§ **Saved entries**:
Content starts

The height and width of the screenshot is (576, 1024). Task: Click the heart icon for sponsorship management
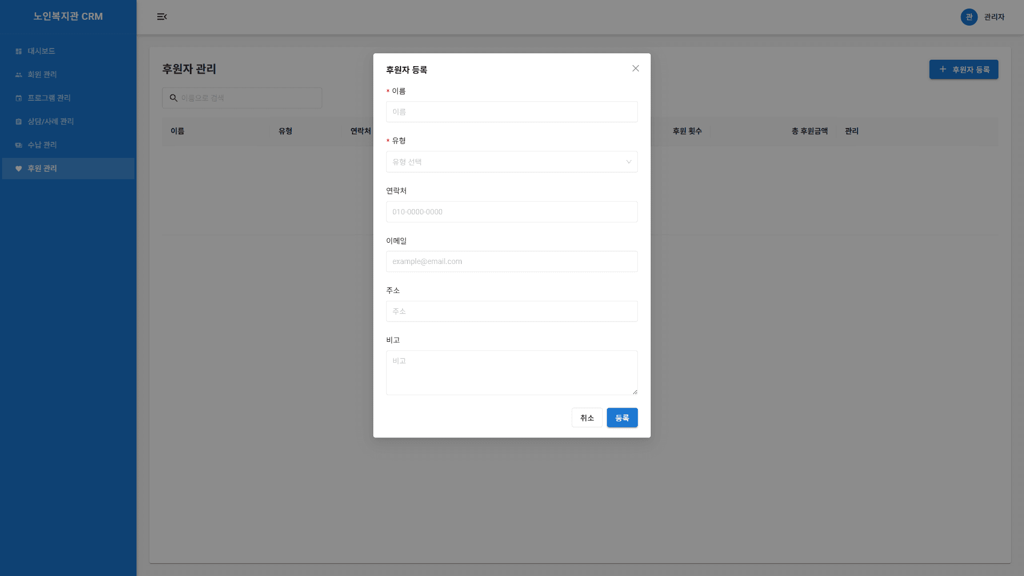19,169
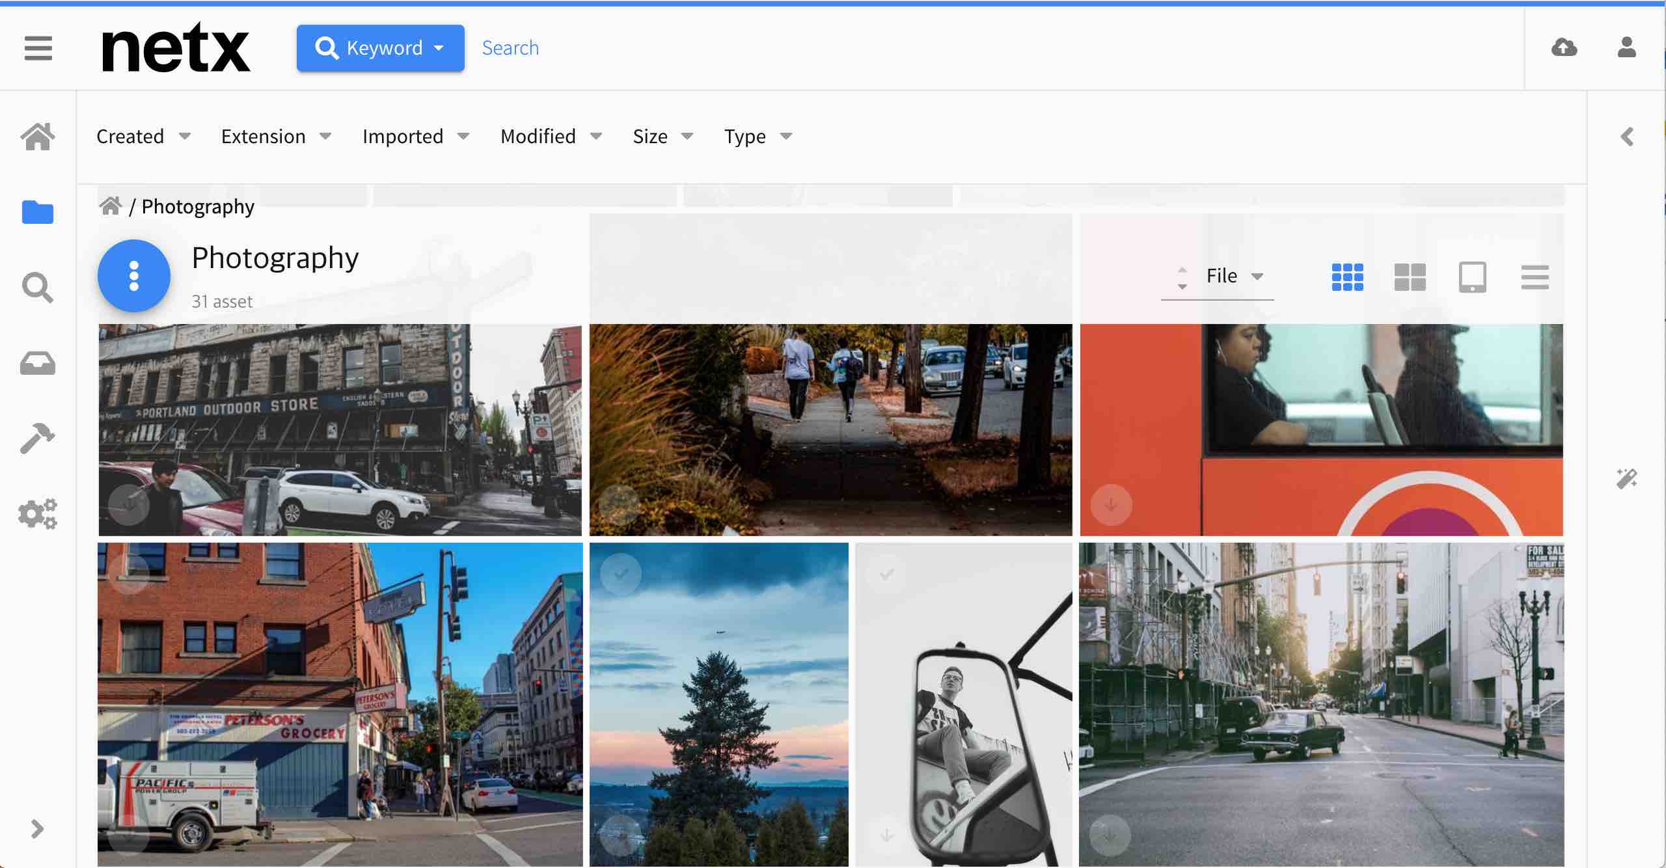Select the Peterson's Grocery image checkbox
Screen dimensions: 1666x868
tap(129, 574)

Content ends

§ **What you need to do**:
All records above should be duplicated exactly, with the pictures omitted.

§ **Result**:
The height and width of the screenshot is (576, 1024). Task: Click the heart icon for sponsorship management
19,169
Select the Peterson's Grocery image checkbox
Screen dimensions: 1666x868
tap(129, 574)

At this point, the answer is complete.